Pictures within the data are to be left out; everything else must be reproduced exactly.
-=-=-
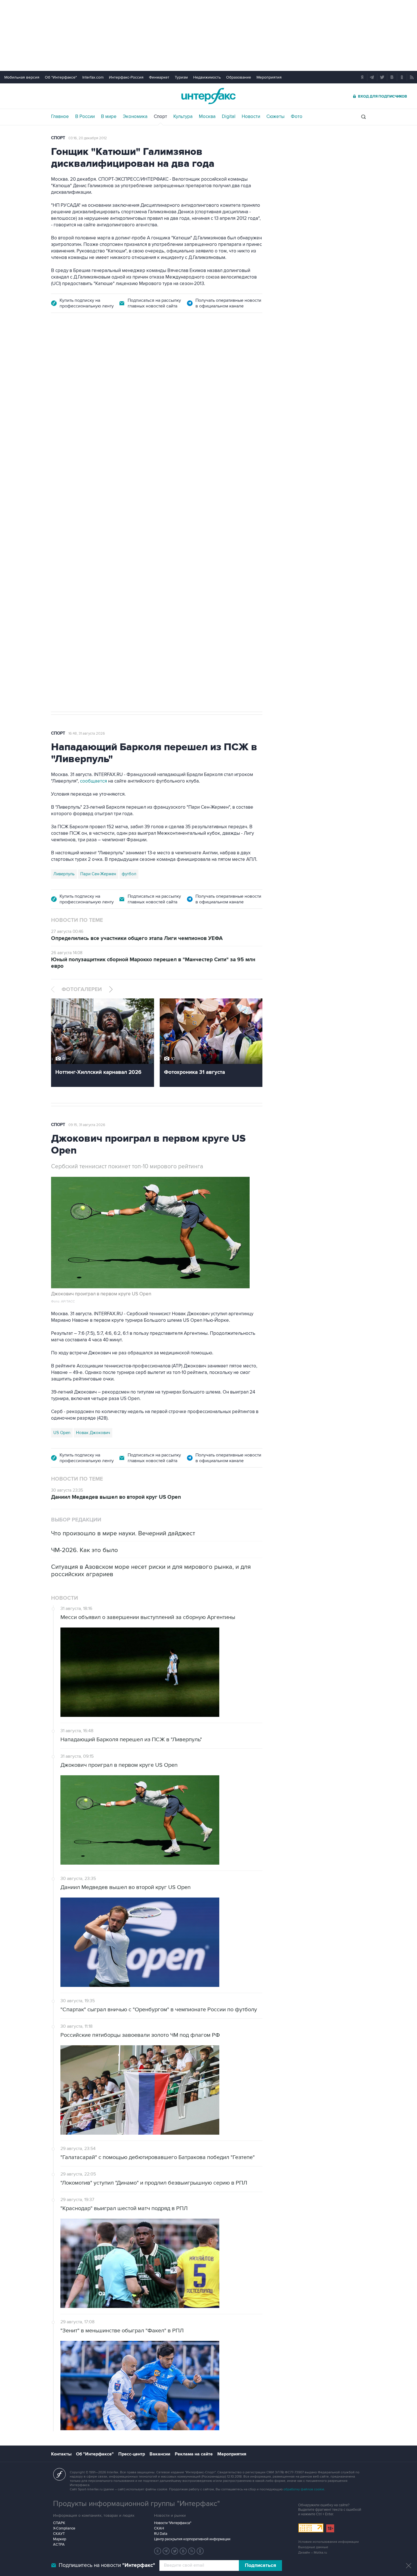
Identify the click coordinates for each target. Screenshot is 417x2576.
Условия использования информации (328, 2542)
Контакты (61, 2454)
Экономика (135, 116)
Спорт (160, 116)
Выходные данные (313, 2547)
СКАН (159, 2528)
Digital (228, 116)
-=-=-
• _ANSWER SPACE_:
Identify the click coordinates for each target. Screenshot is 417x2576.
Условия использования информации (328, 2542)
Контакты (61, 2454)
Экономика (135, 116)
Спорт (160, 116)
Выходные данные (313, 2547)
СКАН (159, 2528)
Digital (228, 116)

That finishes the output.